Using a self-inflating bag for resuscitation, this would translate to a two-person technique. Of note in methodology however was use of a ‘standard pillow’ and some emphasis on head extension. Perhaps ventilation would have been more effective with either technique if they had applied the golden rule of ear-to-sternal-notch positioning: a must for effective mask ventilation and successful laryngoscopy.

BACKGROUND: Mask ventilation is considered a “basic” skill for airway management. A one-handed “EC-clamp” technique is most often used after induction of anesthesia with a two-handed jaw-thrust technique reserved for difficult cases. Our aim was to directly compare both techniques with the primary outcome of air exchange in the lungs.
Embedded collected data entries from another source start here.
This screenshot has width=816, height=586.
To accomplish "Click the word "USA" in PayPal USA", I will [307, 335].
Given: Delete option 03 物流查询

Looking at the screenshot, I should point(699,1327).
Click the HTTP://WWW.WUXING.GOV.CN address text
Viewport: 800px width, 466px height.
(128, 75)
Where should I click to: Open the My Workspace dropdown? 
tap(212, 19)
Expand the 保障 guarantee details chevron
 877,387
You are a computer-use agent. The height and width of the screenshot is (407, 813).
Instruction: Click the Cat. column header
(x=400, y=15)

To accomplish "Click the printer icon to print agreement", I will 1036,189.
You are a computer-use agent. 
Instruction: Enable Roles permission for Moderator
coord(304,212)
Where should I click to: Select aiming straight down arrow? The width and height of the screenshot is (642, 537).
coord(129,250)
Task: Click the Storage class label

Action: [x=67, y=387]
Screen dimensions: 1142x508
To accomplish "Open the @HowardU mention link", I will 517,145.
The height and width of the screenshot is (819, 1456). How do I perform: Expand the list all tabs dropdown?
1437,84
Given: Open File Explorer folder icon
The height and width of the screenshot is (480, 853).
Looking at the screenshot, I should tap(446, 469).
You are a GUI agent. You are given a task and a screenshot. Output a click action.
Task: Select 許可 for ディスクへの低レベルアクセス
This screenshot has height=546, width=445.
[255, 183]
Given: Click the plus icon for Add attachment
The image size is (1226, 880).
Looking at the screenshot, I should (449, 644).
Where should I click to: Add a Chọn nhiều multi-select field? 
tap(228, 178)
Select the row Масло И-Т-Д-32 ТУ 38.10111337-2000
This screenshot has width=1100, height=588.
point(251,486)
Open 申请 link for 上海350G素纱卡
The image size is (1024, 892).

METHODS: Forty-two elective surgical patients were mask-ventilated after induction of anesthesia by using a one-handed “EC-clamp” technique and a two-handed jaw-thrust technique during pressure-control ventilation in randomized, crossover fashion. When unresponsive to a jaw thrust, expired tidal volumes were recorded from the expiratory limb of the anesthesia machine each for five consecutive breaths. Inadequate mask ventilation and dead-space ventilation were defined as an average tidal volume less than 4 ml/kg predicted body weight or less than 150 ml/breath, respectively. Differences in minute ventilation and tidal volume between techniques were assessed with the use of a mixed-effects model.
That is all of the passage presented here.